BANDARA KULONPROGO : Aksi Saling Dorong Sempat Terjadi

-Warga penolak bandara yang tergabung dalam Wahana Tri Tunggal (WTT) berusaha mempertahankan tanah milik mereka yang sejak awal tidak boleh diukur di Dusun Sidorejo, Desa Glagah, Kecamatan Temon, Kulonprogo, Senin (22/2/2016).(Rima Sekarani I.N./JIBI - Harian Jogja)
22 Februari 2016 08:20 WIB Rima Sekarani Kulonprogo Share :

Bandara Kulonprogo, penolakan pendataan masih ditemui.

Harianjogja.com, KULONPROGO-Aksi saling dorong antara warga penolak bandara dan aparat keamanan sempat mewarnai kegiatan pengukuran lahan calon lokasi bandara New Yogyakarta International Airport (NYIA), tepatnya di Dusun Sidorejo, Desa Glagah, Kecamatan Temon, Kulonprogo, Senin (22/2/2016).
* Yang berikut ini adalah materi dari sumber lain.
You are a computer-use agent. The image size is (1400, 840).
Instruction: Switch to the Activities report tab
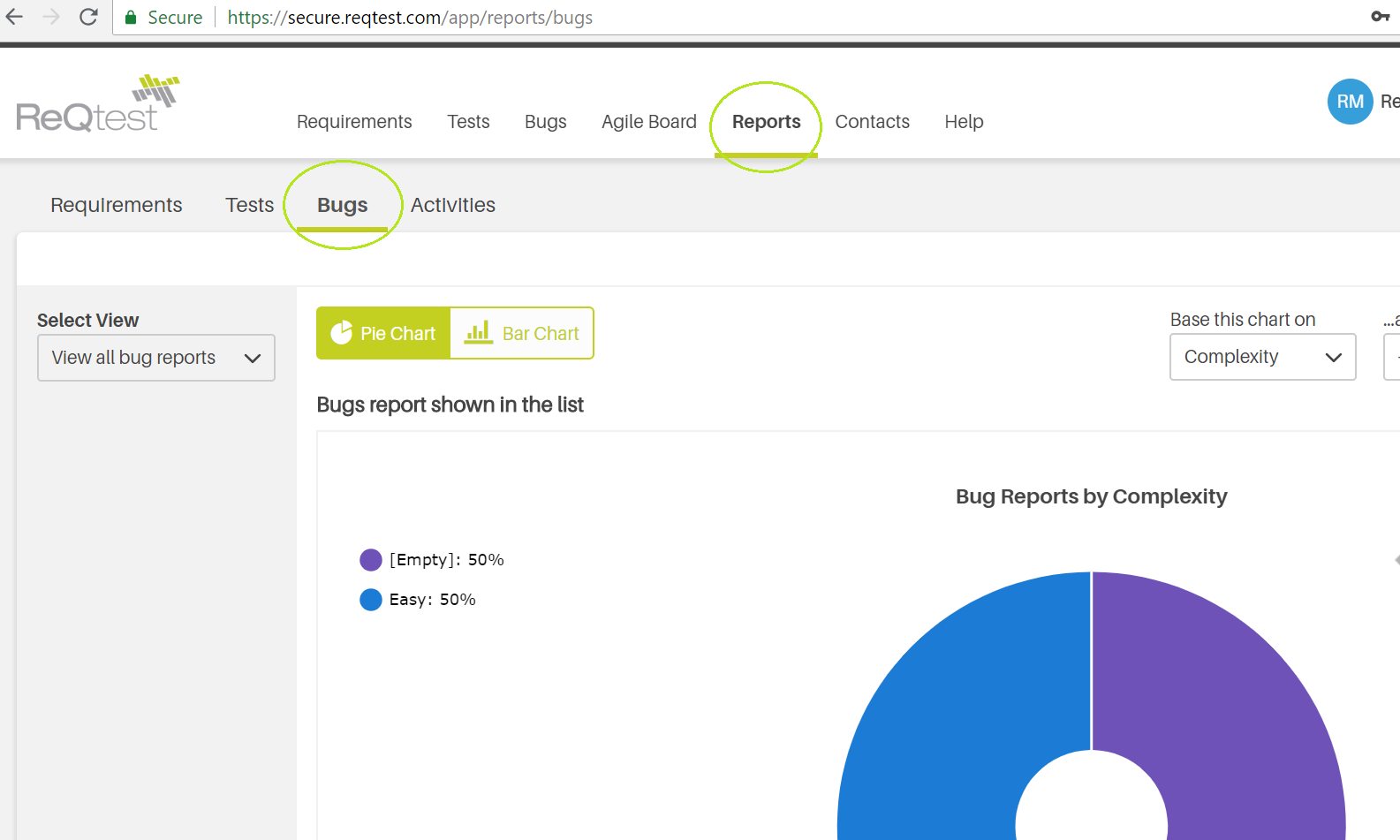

Meski demikian, situasi tersebut relatif cepat mereda sehingga tim dari Badan Pertanahan Nasional (BPN) berhasil mengukur 14 bidang tanah yang sebelumnya memang belum bisa terjangkau secara maksimal.

Pantauan Harianjogja.com, pengukuran hari itu memang dilakukan di wilayah yang menjadi basis Wahana Tri Tunggal (WTT), kelompok warga penolak bandara. Tim BPN mendapatkan pengawalan ketat dari ratusan aparat keamanan. Kericuhan kemudian terjadi saat sistem pengamanan diperketat hingga mendekati pekarangan rumah anggota WTT.Warga pun langsung berusaha mempertahankan tanahnya agar tidak ikut diukur sehingga aksi saling dorong pun terjadi.

Ketua WTT, Martono mengungkapkan, warga hanya merasa harus mempertahankan tanah mereka yang sejak awal tidak boleh diukur maupun didata tim BPN. Hal itu karena sejak awal WTT berkomitmen tidak akan melepaskan tanah mereka untuk pembangunan bandara NYIA.

“Itu tadi batas tanah milik warga pro dan kontra. WTT sebenarnya hanya membentengi tanah yang tidak boleh diukur tapi aparat mendorong sehinga ada yang terjatuh dan pingsan,” kata Martono.